O nosso bem mais precioso
Temos sempre uma tendência enorme para acreditar que os nossos problemas são os piores do mundo. O dinheiro não chega para tudo, o trabalho já não dá o gozo que dava, os amigos parecem esquecer-se de nós todos ao mesmo tempo, os novos conhecimentos são fúteis, na maioria das vezes, e há sempre uma porra de uma dor que teima em aparecer nas alturas mais impróprias. Se formos a contabilizar as conversas que temos no dia-a-dia, quase de certeza contamos outros tantos desatinos, porque, simplesmente, não há quem não tenha motivos para se queixar. Em boa parte, a responsabilidade pode ser uma medida pela qual tabelamos tudo o resto e o facto de as coisas serem sérias parece transformar em pesados fardos assuntos que há uns anos tinham uma importância muito residual. No outro dia, bastou-me uma conversa de uns vinte minutos para pensar, mais uma vez, que a vida não tem de ser tão complicada como pensamos ou, às vezes, a pintamos. O médico veterinário dos meus cães deve ter aí uns quarenta anos e há tempos descobriu que sofre de uma doença que o obriga a uma medicação vitalícia. Já me tinha contado isso e desta vez, quando lhe perguntei se tem andado bem, o seu olhar entristeceu-se de novo. Ele não o diz, mas eu acredito que esteja a sentir-se velho. Tão novo ainda é, mas o facto de ter de tomar um medicamento para o resto da vida roubou-lhe uns anos de sossego. Contou-me que há dias foi com o pai ao hospital e deparou-se com uma urgência cheia de velhos. Velhos e sozinhos. Velhos e trapos. Sem ninguém que os amparasse, sem ninguém que lhes levasse um pijama. Um deles estava verde, desse verde canceroso que não vai deixá-lo viver muito mais. Os outros exibiam outras cores. “Nenhum tinha uma cor normal”, disse o médico dos meus cães. E, de novo sem o confessar, mostrou o seu medo de também vir a ficar desamparado. Joga golfe, aprendeu vela e agora anda a ver se lhe ensinam a jogar bridge. “Tudo coisas que eu possa fazer quando for velho”, atirou, de olhar preso à urgência dos velhos.

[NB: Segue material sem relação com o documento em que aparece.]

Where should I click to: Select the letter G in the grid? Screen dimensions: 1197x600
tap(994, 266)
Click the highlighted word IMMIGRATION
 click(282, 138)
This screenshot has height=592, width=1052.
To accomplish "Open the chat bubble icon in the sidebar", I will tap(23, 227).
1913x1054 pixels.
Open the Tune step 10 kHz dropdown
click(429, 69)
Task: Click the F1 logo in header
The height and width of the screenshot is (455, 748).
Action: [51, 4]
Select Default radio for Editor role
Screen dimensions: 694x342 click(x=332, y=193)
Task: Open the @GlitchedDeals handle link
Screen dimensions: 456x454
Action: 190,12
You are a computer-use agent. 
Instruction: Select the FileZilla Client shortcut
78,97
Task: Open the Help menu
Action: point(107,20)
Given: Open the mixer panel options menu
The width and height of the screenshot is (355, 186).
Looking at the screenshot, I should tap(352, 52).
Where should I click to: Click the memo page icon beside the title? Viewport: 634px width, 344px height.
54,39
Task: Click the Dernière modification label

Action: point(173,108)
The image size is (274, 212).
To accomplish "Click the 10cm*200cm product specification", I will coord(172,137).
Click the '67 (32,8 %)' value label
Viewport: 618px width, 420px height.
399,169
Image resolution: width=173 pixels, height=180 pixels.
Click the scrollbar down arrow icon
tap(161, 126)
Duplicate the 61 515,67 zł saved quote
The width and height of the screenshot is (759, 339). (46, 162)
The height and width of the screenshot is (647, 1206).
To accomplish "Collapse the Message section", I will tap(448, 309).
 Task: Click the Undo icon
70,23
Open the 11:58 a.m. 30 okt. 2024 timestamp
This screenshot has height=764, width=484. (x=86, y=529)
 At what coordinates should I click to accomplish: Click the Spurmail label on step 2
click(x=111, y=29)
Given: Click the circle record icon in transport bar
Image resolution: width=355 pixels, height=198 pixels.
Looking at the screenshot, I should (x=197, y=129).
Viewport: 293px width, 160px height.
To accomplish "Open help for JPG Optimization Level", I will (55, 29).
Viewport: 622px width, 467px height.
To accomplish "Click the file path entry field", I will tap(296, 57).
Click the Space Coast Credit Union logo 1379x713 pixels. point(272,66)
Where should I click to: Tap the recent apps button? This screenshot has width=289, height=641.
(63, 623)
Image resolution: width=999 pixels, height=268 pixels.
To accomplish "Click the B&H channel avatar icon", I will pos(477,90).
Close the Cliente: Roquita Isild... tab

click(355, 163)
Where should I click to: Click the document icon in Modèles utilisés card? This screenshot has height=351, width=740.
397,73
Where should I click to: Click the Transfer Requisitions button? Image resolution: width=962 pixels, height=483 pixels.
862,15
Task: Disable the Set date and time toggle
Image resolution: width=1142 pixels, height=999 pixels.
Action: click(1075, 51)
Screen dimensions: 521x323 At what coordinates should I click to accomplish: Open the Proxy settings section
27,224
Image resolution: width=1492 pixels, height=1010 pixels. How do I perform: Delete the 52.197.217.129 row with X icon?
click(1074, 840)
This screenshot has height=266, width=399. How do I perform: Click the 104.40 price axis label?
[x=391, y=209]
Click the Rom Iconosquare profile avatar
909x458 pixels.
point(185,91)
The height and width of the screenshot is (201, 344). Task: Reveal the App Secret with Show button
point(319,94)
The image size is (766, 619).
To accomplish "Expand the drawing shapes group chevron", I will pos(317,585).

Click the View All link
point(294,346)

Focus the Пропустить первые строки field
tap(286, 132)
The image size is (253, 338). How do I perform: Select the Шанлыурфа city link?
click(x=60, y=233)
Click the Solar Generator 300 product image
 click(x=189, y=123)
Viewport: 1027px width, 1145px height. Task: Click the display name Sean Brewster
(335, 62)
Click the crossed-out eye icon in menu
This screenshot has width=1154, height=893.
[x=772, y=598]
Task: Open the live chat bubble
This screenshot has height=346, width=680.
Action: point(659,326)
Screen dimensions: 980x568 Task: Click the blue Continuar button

Depois disse: “Temos de aproveitar a vida. Não vale a pena preocuparmo-nos com coisas que não têm importância”. Eu anui, também penso assim. Só preciso é de relativizar o que realmente não presta. E há tanta coisa que não presta, se há... É curioso como dantes eu não dava valor à expressão “haja saúde”. Hoje, dou por mim a pensar se esse não será o nosso bem mais precioso. A vida é um contrato a termo certo e só devemos ter medo da doença. E da doença da velhice.
2 Comments:
A "velhice" está no olhar dos outros...A minha mãe costumava dizer, quando lhe falavam de velhice: "velhos são os trapos, as pessoas, não".
A circunstância é a matéria principal de que se faz a alma humana...e ela, a circunstância, não tem idade...
Pois... se nos fosse possível escolher.